There's pleanty of info available in web searches about American chestnut including historical uses and attempts to restore it to its former glory.


----------



## TexasTimbers (Oct 17, 2006)

I studied up on this topic a great deal last year. All I can conclude is that most people have never even seen a true American Chestnut tree. Some claim they still exist in abundance (technically) and some university sites claim they don't exist at all. Someone please post a picture if you have one you personally took.


----------



## Toby allen (Oct 25, 2009)

Hello,
I work mainly with Swet Chestnut (castinea sativa) in the uk. Good wood, great fencing material as the other chap said, but a high risk of ring and star shake on any over 60 years old. It used to be used in place of oak in buildings though it is very durable it doesnt have the strength of oak or ash.
I'd also be interested in any information about the american chestnut, never heard of it..

www.sayitwithwood.co.uk


----------



## slabmaster (Mar 30, 2008)

Hers one in my yard that i planted from The edison estate.It just started flowering.


----------



## NKYDarrell (Sep 14, 2009)

how old is that tree now Slabmaster?


----------



## lucas.j.dunton (Feb 27, 2008)

If you listen to NPR there was a good interview today that I heard on my way to work about american chestnut trees and their decline and the efforts to revive them and breed an american chestnut tree that has the blight immunity that asian chestnuts have. It was very interesting. You can find all of npr programming online if you look


----------



## slabmaster (Mar 30, 2008)

NKYDarrell said:


> how old is that tree now Slabmaster?


 I can't say exactly, maby7-8yrs old.It's growing in exellent soil my 5 acres has 10" of black sandy loam topsoil then 4 ft. of sand then blue clay.This tree is about 16FT. Tall and 8" at the base.


----------



## Toby allen (Oct 25, 2009)

It looks like a conker tree, is it?


----------



## slabmaster (Mar 30, 2008)

Sorry Toby,I don't know want a conker tree is. My tree is a chestnut tree.


----------



## Toby allen (Oct 25, 2009)

We call them horse chestnuts, kids play a game with the nuts called conkers, they drill a hole in them, thread them on string and hit them against each other untill one breaks, great fun. Theres a world championships and everything. 
The leaves and flowers look very simular to the photo.


----------



## slabmaster (Mar 30, 2008)

Toby, We call them american horse chestnuts over here.So i guess it is a conker tree.:yes:


----------



## Toby allen (Oct 25, 2009)

Theres a problem with them getting bleeding canker here, we might end up losing another tree out the landscape.


----------



## dirtclod (May 7, 2008)

Toby allen said:


> Hello,
> I'd also be interested in any information about the american chestnut, never heard of it..

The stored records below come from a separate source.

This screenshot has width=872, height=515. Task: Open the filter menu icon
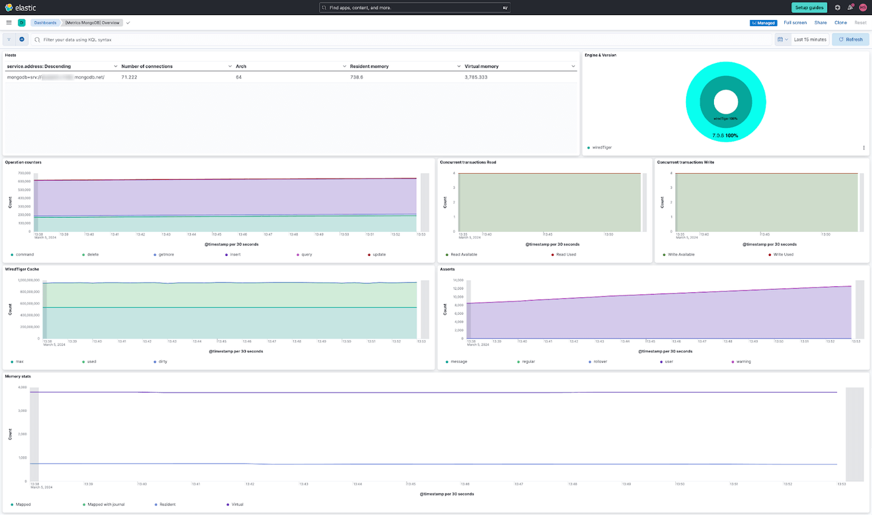pyautogui.click(x=9, y=39)
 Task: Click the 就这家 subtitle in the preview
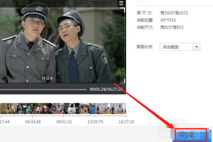48,78
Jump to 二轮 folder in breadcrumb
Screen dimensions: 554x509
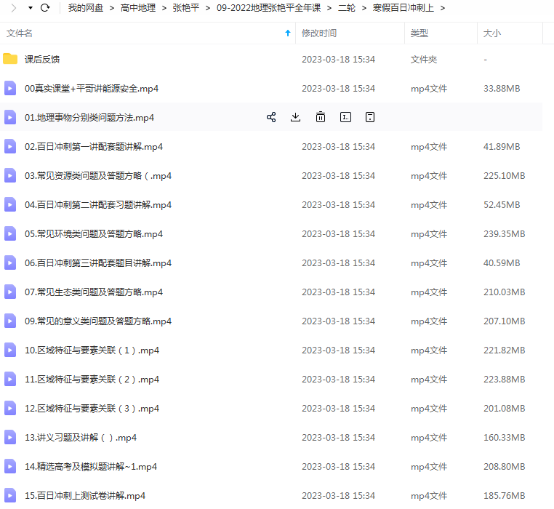[346, 8]
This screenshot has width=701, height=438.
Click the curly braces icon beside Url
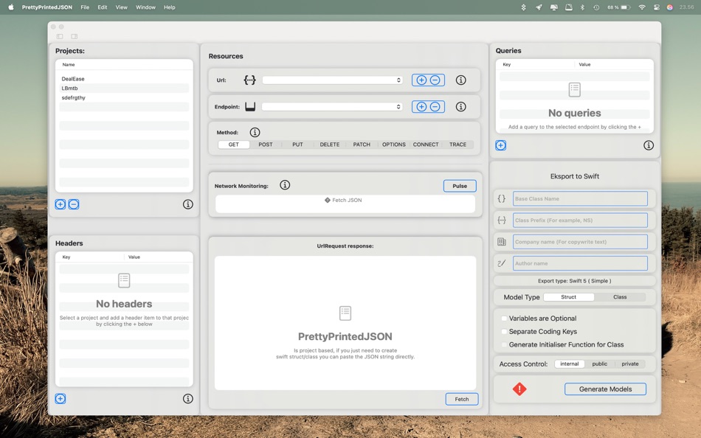pyautogui.click(x=251, y=80)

There's tonnes of info available on the web about the splendure and folklore of the vernerated American Chestnut (_Castanea dentata)_. Here's a start: http://en.wikipedia.org/wiki/American_Chestnut

I've got some stories passed down from the past...if only I can remember them all. 

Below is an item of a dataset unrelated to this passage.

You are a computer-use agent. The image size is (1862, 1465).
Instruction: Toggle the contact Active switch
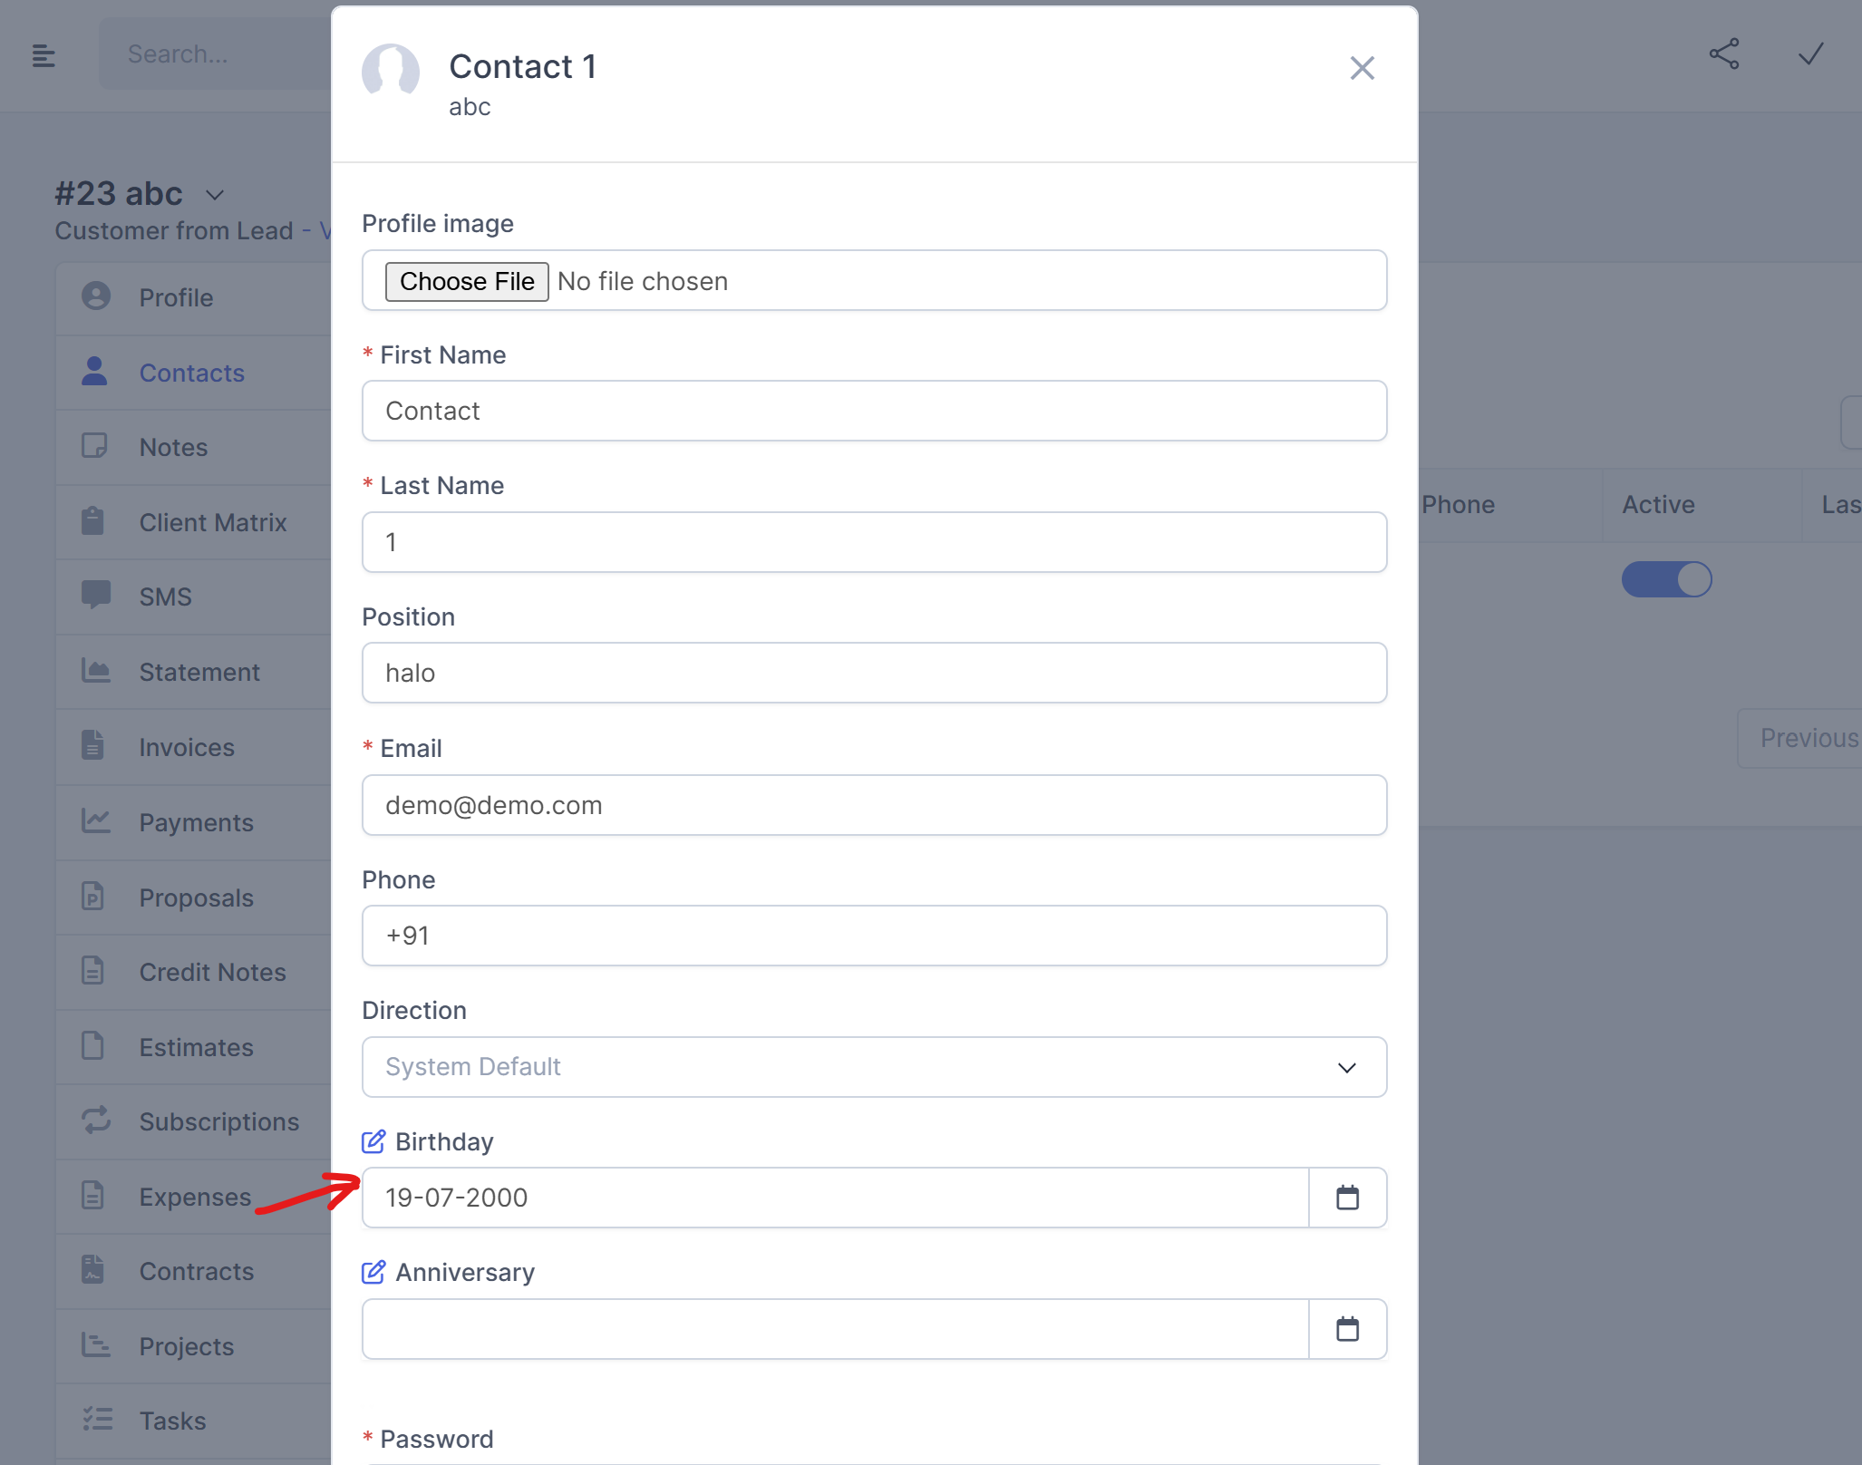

You caught me off guard with castinea sativa. I've heard of it but had forgotten. How do you like its fruits?

Castanea mollissima is the Chinese (ala Uncle Jed - "Pitiful") chestnut I referred to earlier.


----------



## toolman Steve (Jun 11, 2009)

I played the game when I was a kid in Rhode Island in the 50s & 60s . I was pretty good at it . I had some king Chestnuts. (over 50 wins) We also use to roast them they were very tasty. Some times we forget the good old days!!!


----------



## Longleaf Lumber Inc. (Jan 14, 2014)

greg4269ub said:


> has anyone ever used chestnut trees for quality lumber? any qualities or defects that i should be aware of?

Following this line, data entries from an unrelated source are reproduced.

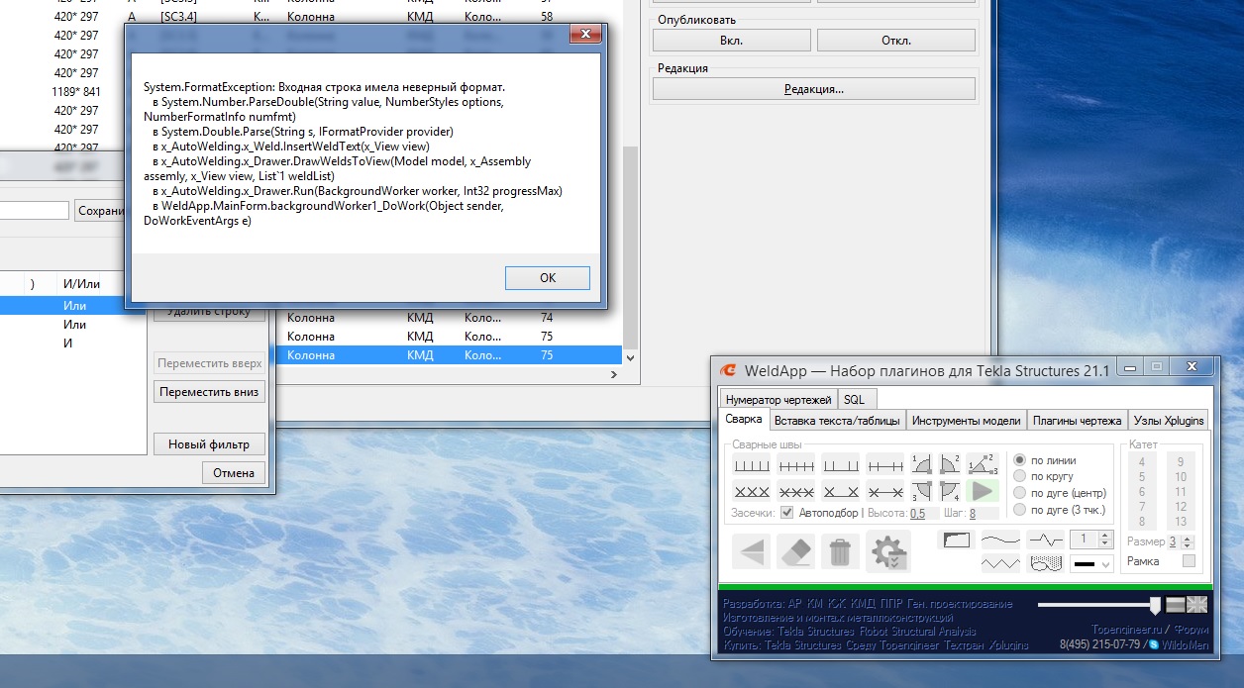The height and width of the screenshot is (688, 1244).
Task: Click OK in the error dialog
Action: coord(547,278)
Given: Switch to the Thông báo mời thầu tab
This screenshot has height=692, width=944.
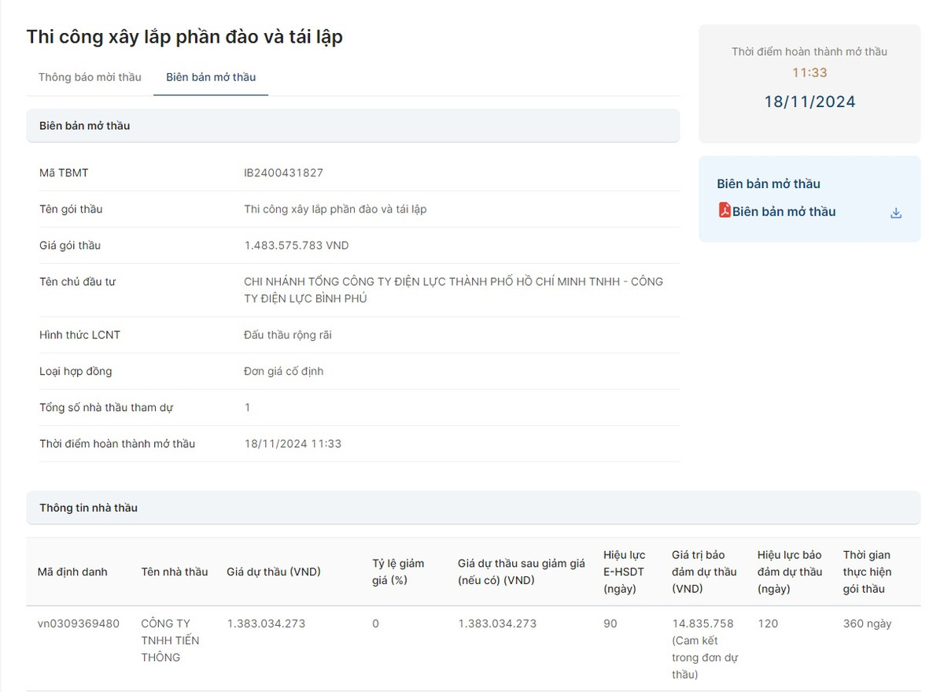Looking at the screenshot, I should click(x=89, y=77).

@greg4269ub, American Chestnut (Castanea dentata) is unavailable as newly sawn lumber, due to the blight that decimated it in the early 20th century. Once 25% of the great eastern forest, it has been reduced to a small range of saplings that die before they can reach maturity.

The lumber is still available from a number of reclaimed lumber mills. We mill American Chestnut all the time, and it is a fantastic wood to work with. It is relatively hard without being too tough on your tools, not too heavy, and (when properly dried) dimensionally stable. Also absolutely beautiful when finished properly. Here's a bit on the American Chesntnut, and some photos of what the wood looks like when milled and finished: http://www.longleaflumber.com/flooring/reclaimed-american-chestnut-2/


----------



## ryan50hrl (Jun 30, 2012)

Dude....again....this is a four plus year old thread....and the guy your responding to hasn't even been here since last July.


----------



## TexasTimbers (Oct 17, 2006)

ryan50hrl said:


> Dude....again....this is a four plus year old thread....and the guy your responding to hasn't even been here since last July.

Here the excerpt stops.